It seems like almost every day, PAWV is debunking myths related to the National Register of Historic Places (NRHP). There is so much misinformation floating surrounding this listing, and this post is going to highlight the top three myths.
But first, what is the National Register of Historic Places? .
The NRHP is an honorary listing recognizing our nation’s most historic places. According to the National Park Service’s website, the NRHP “is the official list of the Nation’s historic places worthy of preservation. Authorized by the National Historic Preservation Act of 1966, the National Park Service’s National Register of Historic Places is part of a national program to coordinate and support public and private efforts to identify, evaluate, and protect America’s historic and archeological resources.” There are 90,540 listings in the NRHP.

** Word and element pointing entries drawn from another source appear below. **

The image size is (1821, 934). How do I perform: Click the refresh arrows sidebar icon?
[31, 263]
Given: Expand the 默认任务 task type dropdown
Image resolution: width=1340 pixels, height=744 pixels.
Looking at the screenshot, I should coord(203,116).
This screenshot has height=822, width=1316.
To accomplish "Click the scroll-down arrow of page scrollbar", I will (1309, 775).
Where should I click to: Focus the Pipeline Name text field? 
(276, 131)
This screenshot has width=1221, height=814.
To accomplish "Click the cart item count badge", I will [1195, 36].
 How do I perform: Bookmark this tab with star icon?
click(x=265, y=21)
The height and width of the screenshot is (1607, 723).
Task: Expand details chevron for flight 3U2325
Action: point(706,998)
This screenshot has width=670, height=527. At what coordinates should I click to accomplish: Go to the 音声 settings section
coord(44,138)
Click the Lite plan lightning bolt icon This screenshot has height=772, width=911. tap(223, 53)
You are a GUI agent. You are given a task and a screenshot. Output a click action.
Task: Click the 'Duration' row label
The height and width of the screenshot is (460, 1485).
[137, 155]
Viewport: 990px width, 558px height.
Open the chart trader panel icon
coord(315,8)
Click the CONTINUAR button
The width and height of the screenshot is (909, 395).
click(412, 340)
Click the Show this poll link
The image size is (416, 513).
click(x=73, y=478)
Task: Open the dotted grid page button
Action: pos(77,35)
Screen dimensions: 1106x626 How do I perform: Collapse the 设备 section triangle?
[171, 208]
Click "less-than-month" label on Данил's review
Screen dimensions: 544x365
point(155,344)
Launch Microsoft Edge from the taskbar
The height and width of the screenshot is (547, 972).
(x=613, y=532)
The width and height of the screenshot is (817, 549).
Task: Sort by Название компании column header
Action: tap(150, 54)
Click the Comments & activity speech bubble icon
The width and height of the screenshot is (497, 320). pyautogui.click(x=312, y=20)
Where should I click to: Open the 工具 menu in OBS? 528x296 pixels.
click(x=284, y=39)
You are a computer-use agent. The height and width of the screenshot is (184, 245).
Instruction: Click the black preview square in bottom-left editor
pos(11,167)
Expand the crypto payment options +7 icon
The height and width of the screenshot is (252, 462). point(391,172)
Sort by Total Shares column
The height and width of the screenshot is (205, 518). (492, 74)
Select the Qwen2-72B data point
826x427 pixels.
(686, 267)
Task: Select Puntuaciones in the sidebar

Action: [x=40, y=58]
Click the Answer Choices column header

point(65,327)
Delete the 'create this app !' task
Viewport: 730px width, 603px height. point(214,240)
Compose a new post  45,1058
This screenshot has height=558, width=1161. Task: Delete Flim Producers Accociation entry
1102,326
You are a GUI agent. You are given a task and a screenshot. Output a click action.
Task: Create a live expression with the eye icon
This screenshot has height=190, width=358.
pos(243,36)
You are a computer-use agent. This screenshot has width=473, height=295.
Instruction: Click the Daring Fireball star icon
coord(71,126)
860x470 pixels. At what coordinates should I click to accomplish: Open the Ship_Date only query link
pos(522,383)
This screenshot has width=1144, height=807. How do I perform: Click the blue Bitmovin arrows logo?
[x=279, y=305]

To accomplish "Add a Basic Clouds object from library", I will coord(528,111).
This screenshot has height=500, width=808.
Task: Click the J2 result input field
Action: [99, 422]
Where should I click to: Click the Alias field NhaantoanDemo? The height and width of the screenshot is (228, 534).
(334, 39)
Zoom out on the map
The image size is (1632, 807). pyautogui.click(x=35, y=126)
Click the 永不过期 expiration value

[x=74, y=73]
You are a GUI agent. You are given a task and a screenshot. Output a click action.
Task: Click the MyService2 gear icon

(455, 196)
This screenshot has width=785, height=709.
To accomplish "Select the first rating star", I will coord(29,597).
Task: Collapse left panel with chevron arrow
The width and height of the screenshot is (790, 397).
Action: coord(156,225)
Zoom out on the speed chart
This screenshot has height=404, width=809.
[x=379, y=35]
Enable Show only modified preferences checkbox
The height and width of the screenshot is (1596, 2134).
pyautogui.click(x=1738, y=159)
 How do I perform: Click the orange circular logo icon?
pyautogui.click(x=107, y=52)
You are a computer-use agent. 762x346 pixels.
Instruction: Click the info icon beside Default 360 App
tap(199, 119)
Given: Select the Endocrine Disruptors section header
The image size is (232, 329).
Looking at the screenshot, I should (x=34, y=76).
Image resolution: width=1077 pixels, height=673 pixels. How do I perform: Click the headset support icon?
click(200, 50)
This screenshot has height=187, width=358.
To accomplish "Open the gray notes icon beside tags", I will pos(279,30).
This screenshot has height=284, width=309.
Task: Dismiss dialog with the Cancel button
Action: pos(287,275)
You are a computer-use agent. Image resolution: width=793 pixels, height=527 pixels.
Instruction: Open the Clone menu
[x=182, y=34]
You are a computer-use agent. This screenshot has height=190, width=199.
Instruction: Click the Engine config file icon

Myth 1: Placing a building on the NRHP restricts use or sale of a property.
FACT: NRHP Listing does not place any property restrictions on the owner. Many NRHP properties, such as historic schools or commercial buildings, have changed ownership and maintained the historic listing.
Historic homes change ownership over the years, but the properties are still recognized for their historic significance.
Myth 2: NRHP listing requires the owner to give tours of the property or open it to the public.
FACT: Public property listed in the NRHP often is open to the public for tours and other educational initiatives, but there are no requirements to do this. Many residences and commercial buildings are listed in the NRHP, and the owner can do what he/she wants with the property.
Myth 3: When a building is listed on the NRHP, the owner cannot change the look of the building or demolish it – or must follow certain guidelines for rehabilitation.
FACT: There are no special protections or government regulations to stop demolition or preserve NRHP-listed properties. A property owner can change the windows, paint the building any color, or demolish it. The property owner can also choose not to have the property listed in the NRHP.
However, if a property owner is awarded grant funds or historic rehabilitation tax credits to preserve her building, then she has to follow the Secretary of the Interior Standards for Rehabilitation.
There are several benefits to having a property listed in the NRHP. Listing opens up funding opportunities for historic preservation grant funds and historic rehabilitation tax credits. The listing also recognizes that you own a special place that had an impact on the development of our state and country. It’s a listing that invokes pride and should be valued not avoided.